* glimpsing fireflies with Denise Levertov

There’s something about poetry – writing and reading it – that develops your ability to deal with the ephemeral, the fleeting, your ability to deal with almost’s.

You can work on a poem for years and still only almost say it.  Or you can read The Wasteland a few times and still only almost get it.  Yet, if it’s good, that almost is worth it.

It’s akin to pointing out fireflies: those little buggers will spark for a second in the grass – but by the time you elbow the person next to you to point them out, the light’s gone and you are left looking out into dark grass until another one lights up.

That glimpse of light – and how it passes onto another – is what I believe the poem below by Denise Levertov to be about.  There is what you see and what you would like others to see – both in writing and in life.

* no, quick, look *

* no, quick, look *

The Secret – Denise Levertov

Two girls discover
the secret of life
in a sudden line of
poetry.

I who don’t know the
secret wrote
the line.  They
told me

(through a third person)
they had found it
but not what it was
not even

what line it was.  No doubt
by now, more than a week
later, they have forgotten
the secret,

the line, the name of
the poem.  I love them
for finding what
I can’t find,

and for loving me
for the line I wrote,
and for forgetting it
so that

a thousand times, til death
finds them, they may
discover it again, in other
lines

in other
happenings.  And for
wanting to know it,
for

assuming there is
such a secret, yes,
for that
most of all.

***

Happy almosting!

Jose

* bert meyers, poems in pockets, and update

Evening on the Farm – Bert Meyers

 

Time for a jacket now,

and to put my hands away.

 

I must learn from the stars

how a field should look.

 

But one by one, bright children,

the stars rush downstairs

 

to meet my horses and hay

with an astonished eye.

 

***

Tomorrow is Poem in Your Pocket Day and I have taken it upon myself to pass out poems to my co-workers.  I have selected who gets what in terms of their respective astrological signs (told you I was a geek).  Seeing as I don’t work with any Pisces, and I simply marvel at the poem, I am choosing the above as my selection.

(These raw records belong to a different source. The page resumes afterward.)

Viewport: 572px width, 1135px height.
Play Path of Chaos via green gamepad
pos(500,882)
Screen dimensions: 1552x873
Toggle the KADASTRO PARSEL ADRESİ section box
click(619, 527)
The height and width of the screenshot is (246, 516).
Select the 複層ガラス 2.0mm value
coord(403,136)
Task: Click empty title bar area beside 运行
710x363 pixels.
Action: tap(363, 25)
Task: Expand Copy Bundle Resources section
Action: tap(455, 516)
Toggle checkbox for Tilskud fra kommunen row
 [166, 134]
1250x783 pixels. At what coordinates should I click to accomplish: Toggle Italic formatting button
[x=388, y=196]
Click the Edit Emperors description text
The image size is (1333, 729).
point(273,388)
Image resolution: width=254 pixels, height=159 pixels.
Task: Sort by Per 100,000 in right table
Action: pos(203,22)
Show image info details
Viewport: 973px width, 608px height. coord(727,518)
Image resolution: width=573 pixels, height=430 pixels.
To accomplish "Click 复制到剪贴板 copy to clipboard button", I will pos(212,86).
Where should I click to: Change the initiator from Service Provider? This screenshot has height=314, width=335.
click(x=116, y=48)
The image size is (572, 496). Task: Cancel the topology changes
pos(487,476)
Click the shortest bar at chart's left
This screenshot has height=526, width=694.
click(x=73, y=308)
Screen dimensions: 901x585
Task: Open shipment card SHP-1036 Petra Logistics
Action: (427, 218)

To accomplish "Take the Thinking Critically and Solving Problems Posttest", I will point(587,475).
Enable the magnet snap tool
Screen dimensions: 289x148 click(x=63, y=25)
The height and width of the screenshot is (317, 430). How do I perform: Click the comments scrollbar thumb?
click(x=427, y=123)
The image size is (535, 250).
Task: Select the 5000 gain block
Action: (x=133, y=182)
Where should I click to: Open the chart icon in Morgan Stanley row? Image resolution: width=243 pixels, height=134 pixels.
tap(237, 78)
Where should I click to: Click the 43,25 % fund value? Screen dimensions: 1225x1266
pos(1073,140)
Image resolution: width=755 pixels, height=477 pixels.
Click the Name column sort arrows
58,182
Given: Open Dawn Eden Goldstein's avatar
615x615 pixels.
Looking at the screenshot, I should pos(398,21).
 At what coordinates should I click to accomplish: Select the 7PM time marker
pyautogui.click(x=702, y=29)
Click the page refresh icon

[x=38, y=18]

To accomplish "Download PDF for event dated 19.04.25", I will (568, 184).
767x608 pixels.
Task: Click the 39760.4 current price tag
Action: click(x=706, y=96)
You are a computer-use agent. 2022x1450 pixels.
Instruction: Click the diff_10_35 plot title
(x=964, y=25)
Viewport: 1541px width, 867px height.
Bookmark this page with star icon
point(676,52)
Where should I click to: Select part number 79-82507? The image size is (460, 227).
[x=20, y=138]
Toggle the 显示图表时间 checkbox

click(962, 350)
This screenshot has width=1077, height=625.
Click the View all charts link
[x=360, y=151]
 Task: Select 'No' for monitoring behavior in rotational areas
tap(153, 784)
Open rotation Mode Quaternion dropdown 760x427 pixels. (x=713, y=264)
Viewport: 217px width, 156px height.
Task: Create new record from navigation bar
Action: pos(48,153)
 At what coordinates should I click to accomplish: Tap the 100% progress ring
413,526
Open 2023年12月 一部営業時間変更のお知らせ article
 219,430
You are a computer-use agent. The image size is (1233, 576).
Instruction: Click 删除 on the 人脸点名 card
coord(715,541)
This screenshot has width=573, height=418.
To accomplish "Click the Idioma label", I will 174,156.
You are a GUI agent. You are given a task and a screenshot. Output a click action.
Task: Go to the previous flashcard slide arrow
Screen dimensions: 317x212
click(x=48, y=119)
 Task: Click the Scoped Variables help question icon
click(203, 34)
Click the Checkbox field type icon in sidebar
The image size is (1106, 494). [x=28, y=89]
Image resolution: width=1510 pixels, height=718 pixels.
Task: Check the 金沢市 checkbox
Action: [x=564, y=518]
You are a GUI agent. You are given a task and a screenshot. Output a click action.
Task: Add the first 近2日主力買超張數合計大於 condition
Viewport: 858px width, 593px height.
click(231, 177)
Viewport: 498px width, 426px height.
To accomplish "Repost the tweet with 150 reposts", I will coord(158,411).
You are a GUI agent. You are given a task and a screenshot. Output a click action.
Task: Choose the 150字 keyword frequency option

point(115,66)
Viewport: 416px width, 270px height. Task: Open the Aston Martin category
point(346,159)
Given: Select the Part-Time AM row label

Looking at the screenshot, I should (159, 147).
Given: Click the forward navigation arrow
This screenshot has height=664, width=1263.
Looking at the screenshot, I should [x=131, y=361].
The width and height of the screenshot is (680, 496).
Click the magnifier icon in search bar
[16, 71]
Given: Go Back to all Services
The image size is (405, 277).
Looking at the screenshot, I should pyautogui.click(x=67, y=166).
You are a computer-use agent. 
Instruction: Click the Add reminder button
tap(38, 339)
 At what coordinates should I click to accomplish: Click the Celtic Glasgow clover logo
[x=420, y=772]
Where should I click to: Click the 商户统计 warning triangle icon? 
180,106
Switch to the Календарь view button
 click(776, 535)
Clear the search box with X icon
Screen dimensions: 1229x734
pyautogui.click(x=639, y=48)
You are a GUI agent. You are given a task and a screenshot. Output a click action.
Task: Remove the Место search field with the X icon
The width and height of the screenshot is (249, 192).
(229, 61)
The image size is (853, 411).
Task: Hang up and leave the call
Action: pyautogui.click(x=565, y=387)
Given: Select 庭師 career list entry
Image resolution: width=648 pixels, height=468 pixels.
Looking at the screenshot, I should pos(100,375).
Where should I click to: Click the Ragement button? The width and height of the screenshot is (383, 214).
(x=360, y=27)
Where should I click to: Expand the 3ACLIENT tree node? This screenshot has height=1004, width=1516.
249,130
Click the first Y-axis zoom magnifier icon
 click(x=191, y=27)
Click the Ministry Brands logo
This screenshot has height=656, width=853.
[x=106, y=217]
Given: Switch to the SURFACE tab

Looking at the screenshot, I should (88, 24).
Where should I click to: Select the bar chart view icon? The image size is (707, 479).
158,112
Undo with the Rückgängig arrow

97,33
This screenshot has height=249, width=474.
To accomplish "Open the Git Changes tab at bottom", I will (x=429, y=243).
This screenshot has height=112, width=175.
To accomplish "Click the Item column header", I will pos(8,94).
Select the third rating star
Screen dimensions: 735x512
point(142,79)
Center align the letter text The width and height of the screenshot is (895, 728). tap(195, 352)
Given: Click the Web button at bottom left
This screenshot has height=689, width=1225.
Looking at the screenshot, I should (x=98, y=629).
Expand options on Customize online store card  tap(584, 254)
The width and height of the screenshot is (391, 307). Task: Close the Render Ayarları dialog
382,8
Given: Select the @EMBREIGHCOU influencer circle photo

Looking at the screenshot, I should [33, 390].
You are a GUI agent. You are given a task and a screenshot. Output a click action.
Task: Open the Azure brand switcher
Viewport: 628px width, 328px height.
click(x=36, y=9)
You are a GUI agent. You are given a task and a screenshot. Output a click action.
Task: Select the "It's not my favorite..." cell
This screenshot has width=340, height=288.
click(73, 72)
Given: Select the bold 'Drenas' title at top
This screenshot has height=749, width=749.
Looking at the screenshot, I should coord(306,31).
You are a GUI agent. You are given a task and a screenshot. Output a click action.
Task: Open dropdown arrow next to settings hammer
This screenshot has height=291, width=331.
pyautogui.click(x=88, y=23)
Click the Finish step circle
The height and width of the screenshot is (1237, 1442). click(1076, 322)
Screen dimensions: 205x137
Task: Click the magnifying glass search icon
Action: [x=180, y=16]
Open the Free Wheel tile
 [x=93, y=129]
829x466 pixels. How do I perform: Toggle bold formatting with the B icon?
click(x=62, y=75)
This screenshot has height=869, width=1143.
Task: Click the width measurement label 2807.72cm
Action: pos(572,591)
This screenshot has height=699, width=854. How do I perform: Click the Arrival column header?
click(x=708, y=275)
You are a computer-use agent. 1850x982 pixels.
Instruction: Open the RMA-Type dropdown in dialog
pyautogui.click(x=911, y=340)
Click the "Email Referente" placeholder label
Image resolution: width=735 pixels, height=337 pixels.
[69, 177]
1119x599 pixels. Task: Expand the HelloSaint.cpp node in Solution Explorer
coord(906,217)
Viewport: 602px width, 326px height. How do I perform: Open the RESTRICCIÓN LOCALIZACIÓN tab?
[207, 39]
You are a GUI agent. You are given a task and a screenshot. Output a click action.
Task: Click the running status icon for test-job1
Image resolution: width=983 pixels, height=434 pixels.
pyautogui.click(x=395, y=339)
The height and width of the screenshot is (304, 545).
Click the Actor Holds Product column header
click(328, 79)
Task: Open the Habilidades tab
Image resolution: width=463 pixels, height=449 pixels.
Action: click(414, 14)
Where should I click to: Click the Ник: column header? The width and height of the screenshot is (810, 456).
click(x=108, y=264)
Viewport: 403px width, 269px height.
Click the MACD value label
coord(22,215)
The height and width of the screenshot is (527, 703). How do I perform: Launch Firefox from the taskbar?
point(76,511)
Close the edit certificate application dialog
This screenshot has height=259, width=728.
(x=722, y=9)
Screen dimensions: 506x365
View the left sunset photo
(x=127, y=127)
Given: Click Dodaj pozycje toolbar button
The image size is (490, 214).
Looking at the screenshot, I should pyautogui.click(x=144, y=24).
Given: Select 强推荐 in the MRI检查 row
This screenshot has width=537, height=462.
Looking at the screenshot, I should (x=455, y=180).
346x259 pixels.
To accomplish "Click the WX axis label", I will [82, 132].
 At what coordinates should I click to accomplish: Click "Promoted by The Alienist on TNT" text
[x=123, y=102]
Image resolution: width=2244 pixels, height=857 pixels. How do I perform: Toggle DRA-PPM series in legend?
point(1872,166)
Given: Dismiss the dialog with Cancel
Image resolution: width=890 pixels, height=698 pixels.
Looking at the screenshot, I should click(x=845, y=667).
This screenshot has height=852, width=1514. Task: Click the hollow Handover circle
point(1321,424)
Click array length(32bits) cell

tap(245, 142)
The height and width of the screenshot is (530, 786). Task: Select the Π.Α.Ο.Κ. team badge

The late Bert Meyers was a master of images.  His collected poems, In a Dybbuk’s Raincoat, is essential for anyone who enjoys not only great images but solid lyric poetry.  As Denise Levertov points out in her introduction:

“It is a mark of the most profound poetic instinct to comprehend, in the act of making poems, the degrees of analogy: and so to avoid muffling the perception of coalescence, which demands metaphor, with the word ‘like’; or, on the other hand, failing to note resemblance with the appropriate figure of speech, simile…Meyers’ intuition in this…seems to have been faultless.”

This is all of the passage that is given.